I read that as, "The enumeration in the Constitution, of certain rights protected from federal infringement by this Constitution, shall not be construed to deny or disparage others retained by the people.

"... you'll hear several times a distinct wink and a nod to the effect that he hopes all the States will incorporate the equivalent of the Bill of Rights in their own Constitutions and laws."

Be that as it may, 150 years went by before the states started incorporating the BOR, and only because they were forced by the U.S. Supreme Court to do so! But if the states themselves adopted some or all of the BOR, at least the state supreme court would interpret them, not five justices on the U.S. Supreme Court telling us that nude dancing is protected "speech" and all states must comply. That's how the 14th is destroying federalism.

"I'm simply saying that you seem to be in favor of strong, even extreme federalism when it is convenient for a political position you support (gun control laws), but in favor of the Supremacy Clause and federal intervention when that allegedly supports a different political position you hold (drug laws ...)"

Mere coincidence.

My "principle" is based on constitutionality -- in these two areas, I happen to agree with the courts. The second amendment is not incorporated and only applies to the federal government. I think we agree, so I will not belabor the point.

Regarding drugs, I think we agree that Congress has the power to regulate the interstate commerce of drugs. Maybe they shouldn't be in that business (an arguable point), but they certainly have that power if they choose to do so (which they did so choose).

As to the intrastate regulation, that seems to be the sticking point. The bottom line is this -- since intrastate drugs would affect Congress' interstate regulation, they can control it. If they cannot, then we can just forget about the Commerce Clause.

For example, Congress regulates the airlines -- cruising altitudes, air corridors, landing patterns, radio frequencies, etc. What if the intrastate carriers took the same attitude as the pro-drug group and said that Congress may not regulate them -- that they can fly wherever and whenever they want since they only fly within their state?

Oh, that makes sense robertpaulsen, so Congress should be allowed to regulate them also. It not only makes sense, it's constitutional under the Necessary and Proper Clause.

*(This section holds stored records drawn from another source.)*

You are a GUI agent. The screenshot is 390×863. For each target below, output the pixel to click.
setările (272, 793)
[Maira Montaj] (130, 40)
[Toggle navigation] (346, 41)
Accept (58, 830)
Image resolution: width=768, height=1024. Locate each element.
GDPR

It makes as much sense for intrastate air traffic regulation as it does for intrastate drug regulation.

Whether the Second Amendment Secures an Individual Right, the U.S. Department of Justice position on the issue."

Yes, I read it. Their position and $6.95 will get you a cup of Starbucks coffee. If Hillary gets elected, I'm sure her Department of Justice will have something to say about the second amendment. Will you be citing that?

"the original drafter of the 14th Amendment, John A. Bingham (R., Ohio), had absolutely no doubt as to its intended application:"

I believe Mr. Bingham was the ONLY one who knew this. Certainly the U.S. Supreme Court didn't know its intended application -- in Twitchell v. Pennsylvania, April 5, 1869, the Supreme Court (unanimously) disposed of the case by citing the original understanding that the Bill of Rights restricted only the federal government, not the states.

Nobody mentioned the 14th Amendment. If the 14th Amendment was intended to "incorporate" the Bill of Rights against the states, you would think that nine months after it was ratified somebody would have known about this intent, either the plaintiff's lawyer, or one of the nine eminent constitutional lawyers on the 1869 Supreme Court.

Now, not only didn't the U.S. Supreme Court know its intended application, Congress didn't know its intended application. A mere eight years after the 14th amendment was ratified, Congress debated, and almost passed, the "Blaine Amendment" -- a resolution to recommend to the states a proposed constitutional amendment to impose the first amendment's religious freedom mandates on the states as well as the federal government.

Now why would they do this if the first amendment was already incorporated under the 14th amendment?